An amendment that increases the legal drinking age from 16 to 18 recently went into effect (see Saturday paper), nine months after Parliament passed it in November last year. Initiator Silveria Jacobs of the National Alliance (NA) expressed dismay that it took the same length of time as creating a human child, but she was nevertheless happy the law has finally been enacted.
Mind you, the revised Penal Code of 2015 already prohibited the sale and serving of alcoholic beverages to persons under 18, but this was not yet reflected in the Permit Ordinance, making it difficult to enforce. Bars and other businesses found in violation now run the risk of losing their liquor licences too.
By the way, they have a responsibility to check by asking for valid identification. Excuses such as “They looked 18” or “We weren’t aware” simply won’t suffice, as citizens are expected to know the country’s laws and obey these once proclaimed.
On the other hand, Jacobs has a point that the measure should be accompanied by efforts to inform and educate the public accordingly. They should know that, for example, giving minors even free beers is considered a punishable offence.

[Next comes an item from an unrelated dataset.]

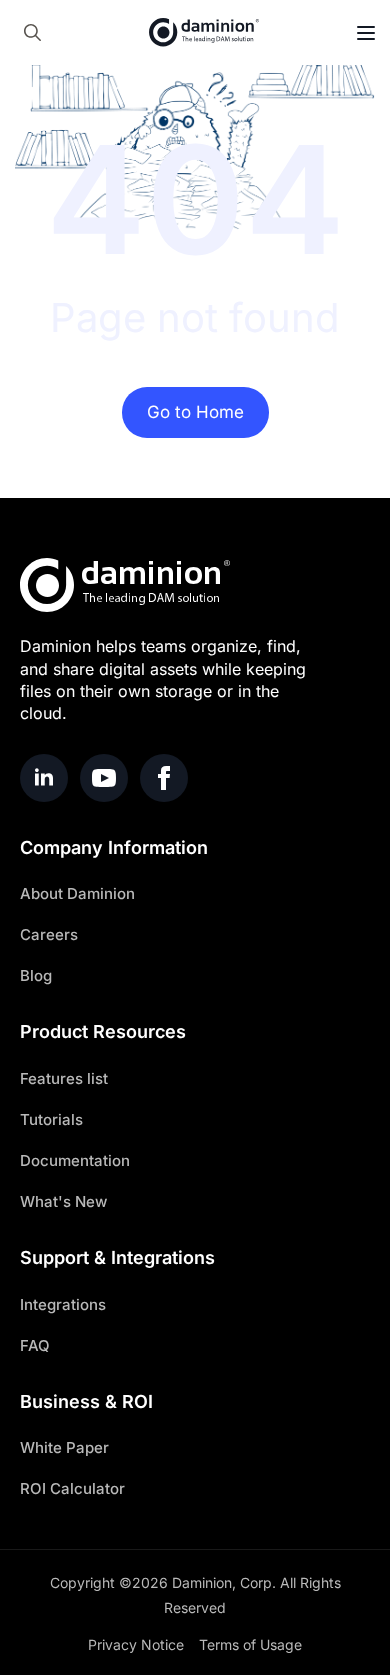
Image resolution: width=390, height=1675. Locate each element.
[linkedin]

This is important to realise, because some teenagers will no doubt try to get around the rule by having adults get alcoholic drinks for them. Doing so makes those involved accomplices in a crime, with a maximum sentence of six months in prison or a fine of up to 10,000 Netherlands Antilles guilders.
The Lions Club deserves credit for making this issue its campaign since 2015 with a presentation to Parliament in April. It took more than four years, but their plea was ultimately not in vain.